__SHORT EXERCISE__. Copy the records from the start through the line holding "click(x=188, y=205)", inclusive, keeping the requests. Scale every coordinate in the answers by 2.3 and round to whole numbers, with halves rounded up.

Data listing
>> BEGIN

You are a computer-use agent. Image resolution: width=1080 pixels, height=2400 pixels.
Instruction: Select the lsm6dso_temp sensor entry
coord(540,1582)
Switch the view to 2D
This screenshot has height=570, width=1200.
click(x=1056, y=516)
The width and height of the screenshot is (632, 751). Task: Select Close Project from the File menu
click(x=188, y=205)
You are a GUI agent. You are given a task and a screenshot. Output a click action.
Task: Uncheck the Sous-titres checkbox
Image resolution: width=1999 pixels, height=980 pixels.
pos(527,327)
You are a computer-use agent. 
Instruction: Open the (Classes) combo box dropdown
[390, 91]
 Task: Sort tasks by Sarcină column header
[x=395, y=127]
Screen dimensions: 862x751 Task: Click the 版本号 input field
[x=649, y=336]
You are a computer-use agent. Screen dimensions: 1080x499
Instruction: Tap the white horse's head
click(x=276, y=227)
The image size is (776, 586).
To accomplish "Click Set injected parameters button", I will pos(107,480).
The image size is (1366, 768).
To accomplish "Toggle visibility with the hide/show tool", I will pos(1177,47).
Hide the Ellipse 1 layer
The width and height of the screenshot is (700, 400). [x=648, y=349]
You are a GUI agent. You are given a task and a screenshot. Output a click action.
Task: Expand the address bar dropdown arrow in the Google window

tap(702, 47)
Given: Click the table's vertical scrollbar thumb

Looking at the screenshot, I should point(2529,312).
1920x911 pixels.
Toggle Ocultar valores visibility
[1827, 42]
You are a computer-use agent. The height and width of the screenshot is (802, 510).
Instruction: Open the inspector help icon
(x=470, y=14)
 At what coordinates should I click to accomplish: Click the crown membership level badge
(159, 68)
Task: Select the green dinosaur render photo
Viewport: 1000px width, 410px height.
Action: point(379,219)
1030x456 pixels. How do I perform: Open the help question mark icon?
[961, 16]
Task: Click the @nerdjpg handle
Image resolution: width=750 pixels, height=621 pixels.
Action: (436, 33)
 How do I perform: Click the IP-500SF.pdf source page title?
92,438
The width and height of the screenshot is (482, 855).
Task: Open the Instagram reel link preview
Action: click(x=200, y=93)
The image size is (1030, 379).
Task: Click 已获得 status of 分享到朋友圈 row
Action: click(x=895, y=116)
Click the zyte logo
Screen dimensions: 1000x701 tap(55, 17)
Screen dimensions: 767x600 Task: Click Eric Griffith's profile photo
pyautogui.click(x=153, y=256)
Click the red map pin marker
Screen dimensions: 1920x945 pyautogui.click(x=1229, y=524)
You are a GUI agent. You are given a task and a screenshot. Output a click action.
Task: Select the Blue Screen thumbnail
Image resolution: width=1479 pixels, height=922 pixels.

>> END

__EXERCISE OUTPUT__.
You are a computer-use agent. Image resolution: width=1080 pixels, height=2400 pixels.
Instruction: Select the lsm6dso_temp sensor entry
coord(1242,3639)
Switch the view to 2D
This screenshot has height=570, width=1200.
click(x=2429, y=1187)
The width and height of the screenshot is (632, 751). Task: Select Close Project from the File menu
click(x=432, y=472)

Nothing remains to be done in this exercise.